New Pugwash Library Opens on Monday
The new $2.198-million Pugwash Library will open its doors to the public on Monday.
While the official opening is set for late July as a big celebration during Harbourfest, the new library will open for business with a completely new book collection and an excitement to match.
It has been more than ten years in the making as library officials struggled to provide modern services in the very old train station. It was too small and unsuitable for a library, though many have fond memories of time spent in the sometimes inhospitable surroundings, going back to 1988.
Staff were sometimes seen wearing their coats and gloves during the winter season, and while efforts were made to improve the inner environment, there was no doubt a new facility had to be built.
Enter the new area councillor and the new county mayor. Jennifer Houghtaling and Murray Scott championed the cause.
After countless meetings, studies, and drawings in an effort to build a multi-purpose officials concluded the community could not afford what the project had become. Mayor Scott asked, “What can we afford?”
The earlier effort found favour with some funding agencies, but not enough to sustain the project. The mayor suggested the project be dramatically streamlined to provide the basic library which was the objective in the first place.
Councillor Houghtaling maintained direct contact with the grass roots movement and led discussion at county council. In the end, council agreed the need and the long-standing promise had to be filled and the library project moved into high gear and is now ready to welcome its first patrons.
The community wasn’t simply sitting by expecting a free library. When asked to raise $500 thousand for the project, a funding campaign gathered nearly $600 thousand in a matter of weeks. Clearly, it was a project that had reached its time.
Work on the 3,900 square foot building began early last year.
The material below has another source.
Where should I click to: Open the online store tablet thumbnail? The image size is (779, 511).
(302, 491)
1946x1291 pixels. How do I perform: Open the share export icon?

The county’s project manager, Roger MacIsaac, says, “A year ago, this project was just a concept that had existed for four or five years. It’s gone from that concept to reality.” MacIsaac thanks the contractor, Iron Maple Construction, “It really is a credit to Iron Maple. They were great to work with and despite a few hiccups along the way they always came up with solutions to get the project completed with the community in mind.”
The library in the train station was one of the smallest in the seven-branch library system, but it remained among the busiest. Officials anticipate activity in Pugwash will grow even more in the new facility. The success of the local fundraising effort showed the true “library community” was much larger than the village, extending all along the Northumberland Strait and inland to Oxford and area.
Another huge improvement is accessibility. Pugwash will go from the least accessible branch to the most accessible in the Cumberland system. It is not just bigger, it is more open to get to, to get into, and to navigate for wheelchairs and people with limited mobility.
Councillor Houghtaling, who remained very much hands on throughout the project said she can’t wait to see the community’s reaction to the new building.
She said, “It has been over 10 years of community meetings discussing a new library for Pugwash for myself, and for others it has been much longer.” Houghtaling added, “I am so very grateful to the staff, mayor, and my fellow councillors who made this a priority and moved it to the top of the list for my community.
Houghtaling said the beautiful space and sunny nooks where people can enjoy a good book will be cherished by everyone, those who worked so hard to build it and those who will be attracted to the community.
The councilor added, “I have recently had several calls and emails about individuals and families who are considering Pugwash for their forever home due to the new library and hospital and the sense of community. Everyone will realise, as they walk through the doors, this gathering space will welcome all and be the heart of our beautiful village for many years to come.
While earlier attempts sought to build a large multi-use facility, the new library will a few extra touches. A program room will be used for various library events such as book club and activities for people both young and old. It will also be available as a community meeting space and organizations are already expressing interest.
Meanwhile, Mayor Scott also noted the county will use some space in the facility to provide a direct connection to municipal services. While it may not be a service centre, it will be a tangible access point.
The photos, by Darrell Cole, show the interior and the special 'Book Nook' where Community Engagement Librarian Charlotte Gallivan enjoyed a little break.